§ **ASSIGNMENT**:
Where does the string "Most" appear in the material? Copy each line that holds it.

§ **INFORMATION SUPPLIED**:
=-=-=

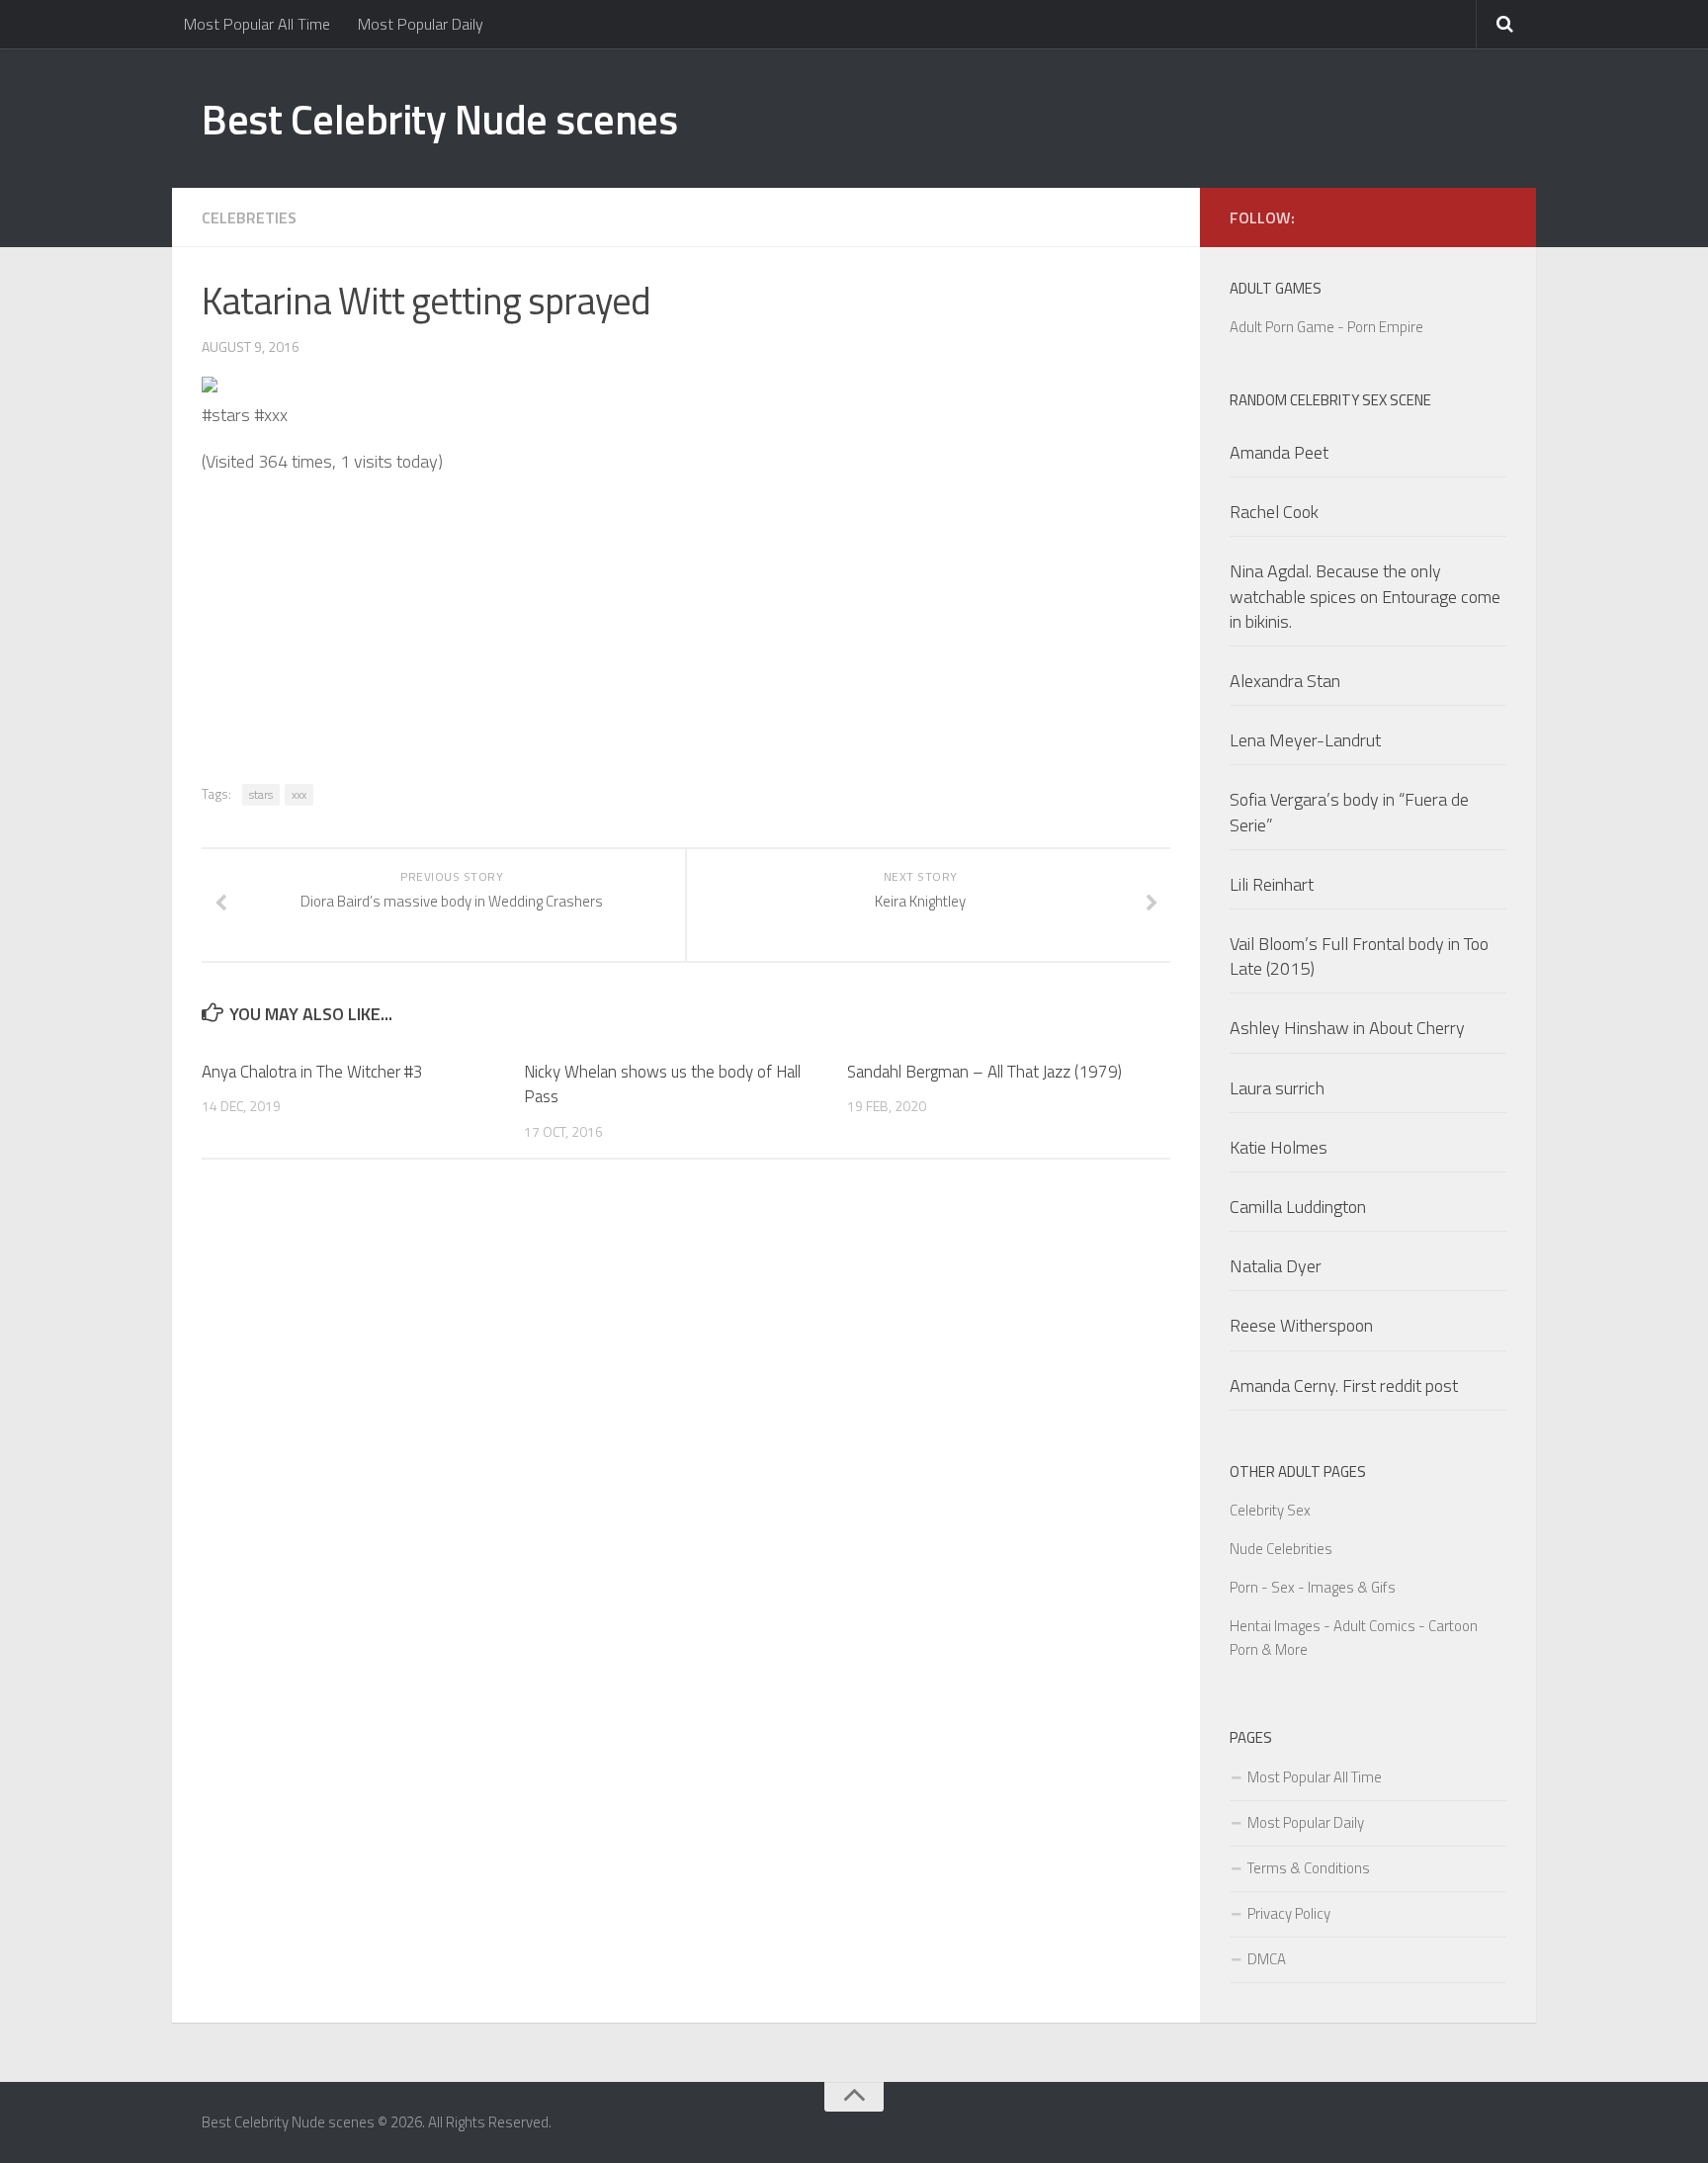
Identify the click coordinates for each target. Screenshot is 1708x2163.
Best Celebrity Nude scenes (439, 118)
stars (261, 794)
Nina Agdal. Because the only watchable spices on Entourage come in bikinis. (1365, 596)
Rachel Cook (1274, 511)
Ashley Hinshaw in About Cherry (1347, 1027)
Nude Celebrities (1281, 1548)
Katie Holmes (1278, 1147)
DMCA (1266, 1958)
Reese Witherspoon (1301, 1325)
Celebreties (249, 217)
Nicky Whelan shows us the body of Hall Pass (662, 1084)
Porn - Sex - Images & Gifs (1313, 1587)
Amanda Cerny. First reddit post (1344, 1385)
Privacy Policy (1288, 1913)
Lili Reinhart (1272, 884)
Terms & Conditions (1308, 1868)
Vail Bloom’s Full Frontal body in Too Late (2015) (1359, 956)
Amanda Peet (1279, 452)
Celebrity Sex (1270, 1510)
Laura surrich (1277, 1088)
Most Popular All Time (257, 24)
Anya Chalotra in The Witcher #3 (312, 1071)
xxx (299, 794)
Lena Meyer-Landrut (1305, 740)
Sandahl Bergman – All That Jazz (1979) (984, 1071)
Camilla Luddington (1298, 1206)
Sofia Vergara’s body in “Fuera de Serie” (1349, 811)
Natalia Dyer (1276, 1266)
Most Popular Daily (420, 24)
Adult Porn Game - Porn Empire (1326, 326)
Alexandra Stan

=-=-=

§ **RESPONSE**:
Most Popular All Time (257, 24)
Most Popular Daily (420, 24)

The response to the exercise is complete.